→ **The problem**:
Within the listing below, please show every line carrying the string "will".

---------- Data provided

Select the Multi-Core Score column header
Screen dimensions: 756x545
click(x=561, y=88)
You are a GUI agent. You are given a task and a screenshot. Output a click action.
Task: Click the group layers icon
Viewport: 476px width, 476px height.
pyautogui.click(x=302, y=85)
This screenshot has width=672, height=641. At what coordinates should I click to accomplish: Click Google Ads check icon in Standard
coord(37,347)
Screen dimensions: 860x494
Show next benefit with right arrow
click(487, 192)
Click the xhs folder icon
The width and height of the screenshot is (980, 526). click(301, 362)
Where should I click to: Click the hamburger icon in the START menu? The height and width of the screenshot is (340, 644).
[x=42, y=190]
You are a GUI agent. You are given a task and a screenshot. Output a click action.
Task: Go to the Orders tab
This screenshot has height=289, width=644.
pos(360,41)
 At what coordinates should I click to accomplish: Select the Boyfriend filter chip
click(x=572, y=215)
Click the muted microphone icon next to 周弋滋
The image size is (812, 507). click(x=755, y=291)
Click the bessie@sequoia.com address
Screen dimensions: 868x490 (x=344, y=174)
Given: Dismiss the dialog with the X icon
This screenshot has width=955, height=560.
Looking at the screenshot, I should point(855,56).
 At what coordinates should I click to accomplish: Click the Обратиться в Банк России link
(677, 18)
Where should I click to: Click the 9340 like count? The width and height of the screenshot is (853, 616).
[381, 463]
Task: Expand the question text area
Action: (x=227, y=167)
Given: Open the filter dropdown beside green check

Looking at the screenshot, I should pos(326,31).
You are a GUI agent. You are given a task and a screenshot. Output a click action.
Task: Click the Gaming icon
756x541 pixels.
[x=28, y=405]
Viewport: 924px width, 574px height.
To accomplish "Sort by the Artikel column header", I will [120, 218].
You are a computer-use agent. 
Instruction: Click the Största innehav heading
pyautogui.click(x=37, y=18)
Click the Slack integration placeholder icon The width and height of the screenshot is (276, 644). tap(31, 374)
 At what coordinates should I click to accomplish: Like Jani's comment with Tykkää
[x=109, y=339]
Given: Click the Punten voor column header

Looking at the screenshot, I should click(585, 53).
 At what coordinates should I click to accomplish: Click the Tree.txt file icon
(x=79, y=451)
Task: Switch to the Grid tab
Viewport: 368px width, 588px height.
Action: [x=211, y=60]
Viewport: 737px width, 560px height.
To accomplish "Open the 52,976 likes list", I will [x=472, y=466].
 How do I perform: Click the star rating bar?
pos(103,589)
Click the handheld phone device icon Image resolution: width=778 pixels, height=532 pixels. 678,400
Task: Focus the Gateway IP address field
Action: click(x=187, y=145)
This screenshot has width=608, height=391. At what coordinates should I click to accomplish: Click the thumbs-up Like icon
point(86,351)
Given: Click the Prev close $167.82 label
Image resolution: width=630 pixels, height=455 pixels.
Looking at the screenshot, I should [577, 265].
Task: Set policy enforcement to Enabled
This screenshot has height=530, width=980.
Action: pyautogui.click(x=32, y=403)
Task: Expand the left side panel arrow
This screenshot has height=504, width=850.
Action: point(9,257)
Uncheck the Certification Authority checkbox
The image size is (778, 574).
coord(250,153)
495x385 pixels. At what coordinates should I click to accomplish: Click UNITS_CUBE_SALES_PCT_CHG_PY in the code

--------------------

→ **Reply to the task**:
To accomplish "Sort by the Artikel column header", I will [120, 218].
To accomplish "Open the 52,976 likes list", I will [x=472, y=466].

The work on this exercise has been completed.